Ethereum Goes Live with EIP-1559 

Ethereum’s has completed its London hardfork.   

The number two blockchain’s latest major update went live at block 12,965,000 today. 

The update implements several changes to the blockchain called Ethereum Improvement Proposals, including EIP-3198, EIP-3529, EIP-3541, and EIP-3554. Most notably, though, it’s the EIP-1559 update that’s garnered the most support from the community.

EIP-1559 aims to improve Ethereum’s gas fee market by introducing a base fee, meaning wallet providers and users will know the price of a transaction in advance (previously, users had to enter a gas fee bid to miners, meaning many would overpay or underpay to add their transactions to the next block).

Surging gas fees have caused many bottlenecks on Ethereum, which is currently the most widely used public blockchain. A common misconception among the crypto community is that the upgrade will reduce the gas fees, but it’s more accurate to say that it alleviates the volatility in gas fees. While EIP-1559 won’t drastically reduce the cost of using the network, it will make fees more predictable for users and therefore improve the overall user experience.

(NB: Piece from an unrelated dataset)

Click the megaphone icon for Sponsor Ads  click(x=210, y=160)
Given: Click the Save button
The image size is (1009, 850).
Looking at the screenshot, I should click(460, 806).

EIP-1559 was first proposed in 2018 to improve upon Ethereum’s auction-based fee model, though Vitalik Buterin has discussed early ideas related to the update on the Ethereum blog in 2016. 

The base fee is the minimum cost needed for each transaction on Ethereum to be added to the next block. The fee for each transaction will change according to the network’s capacity. Furthermore, Ethereum block sizes can now double to 25 million units in accordance with the network demand.

Offsetting ETH Inflation With Fee Burn

EIP-1559 also introduces a fundamental shift in Ethereum’s monetary policy.

The base fee on every transaction, which gets paid in ETH, will be burned and removed from circulation. Previously, miners received the transaction fee, but EIP-1559 lowers incentivization for miners to manipulate the network by reordering the blocks, in turn reducing MEV (otherwise known as Maximal Extractable Value). 

Miners will only receive a tip that gets added on top of the base fee, which will help them decide which transactions to prioritize in a new block. 

The fee burn will add deflationary pressure on ETH. If the Ethereum network sees enough activity, it could make ETH the first deflationary crypto asset. Justin Drake, a cryptography researcher at the Ethereum Foundation, told Crypto Briefing that the blockchain’s various scaling solutions should increase the rate of fee burn, remarking that it would be “extremely bullish.”

The narrative surround ETH’s deflationary pressure has also given the asset bullish momentum in recent weeks. ETH is currently trading at roughly $2,600, up 48% from lows of around $17,50 recorded on Jul. 20. 

While some have forecast a “sell the news” event that would see ETH dip lower, data suggests that ETH could be heading towards $3,200.